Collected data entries
★ ★ ★

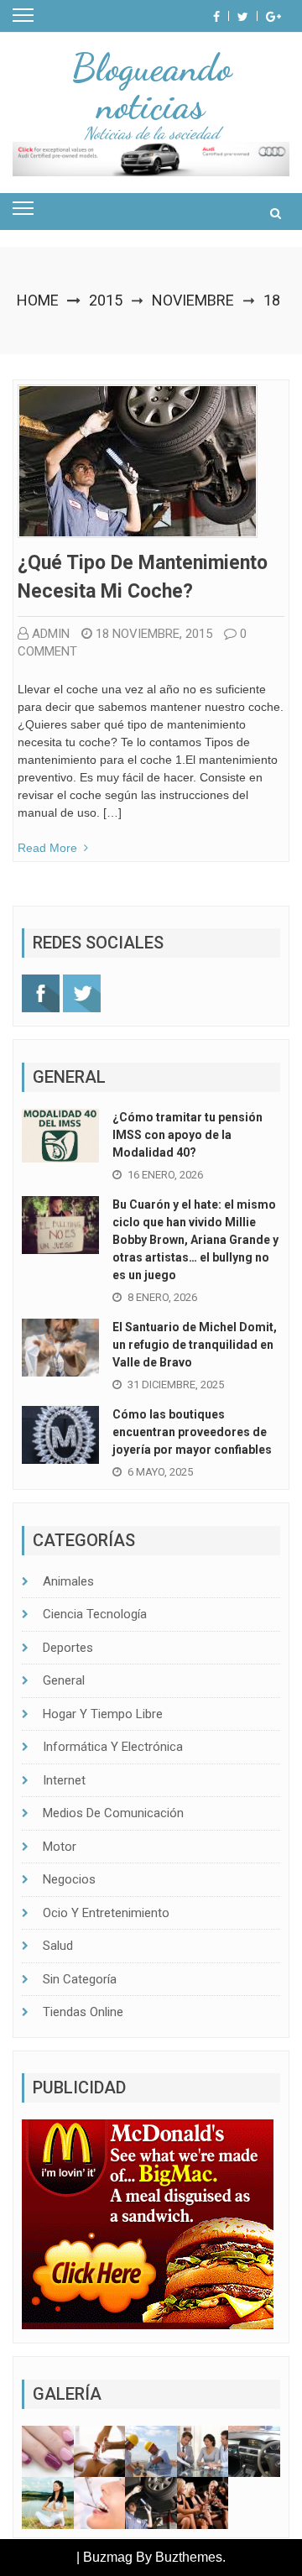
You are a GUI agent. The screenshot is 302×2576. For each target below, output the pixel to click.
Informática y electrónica (113, 1746)
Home (38, 300)
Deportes (68, 1647)
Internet (64, 1780)
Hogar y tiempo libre (103, 1714)
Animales (68, 1581)
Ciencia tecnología (95, 1614)
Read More (47, 847)
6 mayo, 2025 (160, 1472)
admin (51, 633)
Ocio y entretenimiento (106, 1912)
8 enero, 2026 (162, 1297)
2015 (105, 300)
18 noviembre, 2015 (154, 633)
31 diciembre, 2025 (176, 1384)
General (64, 1680)
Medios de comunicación (113, 1813)
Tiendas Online (83, 2012)
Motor (59, 1846)
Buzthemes (188, 2557)
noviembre (193, 300)
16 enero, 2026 (165, 1174)
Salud (58, 1945)
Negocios (69, 1879)
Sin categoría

★ ★ ★

▶ **Task directions**: Please copy the entries in full. Leave each image out.

▶ **Answer area**:
You are a GUI agent. The screenshot is 302×2576. For each target below, output the pixel to click.
Informática y electrónica (113, 1746)
Home (38, 300)
Deportes (68, 1647)
Internet (64, 1780)
Hogar y tiempo libre (103, 1714)
Animales (68, 1581)
Ciencia tecnología (95, 1614)
Read More (47, 847)
6 mayo, 2025 (160, 1472)
admin (51, 633)
Ocio y entretenimiento (106, 1912)
8 enero, 2026 (162, 1297)
2015 (105, 300)
18 noviembre, 2015 (154, 633)
31 diciembre, 2025 (176, 1384)
General (64, 1680)
Medios de comunicación (113, 1813)
Tiendas Online (83, 2012)
Motor (59, 1846)
Buzthemes (188, 2557)
noviembre (193, 300)
16 enero, 2026 (165, 1174)
Salud (58, 1945)
Negocios (69, 1879)
Sin categoría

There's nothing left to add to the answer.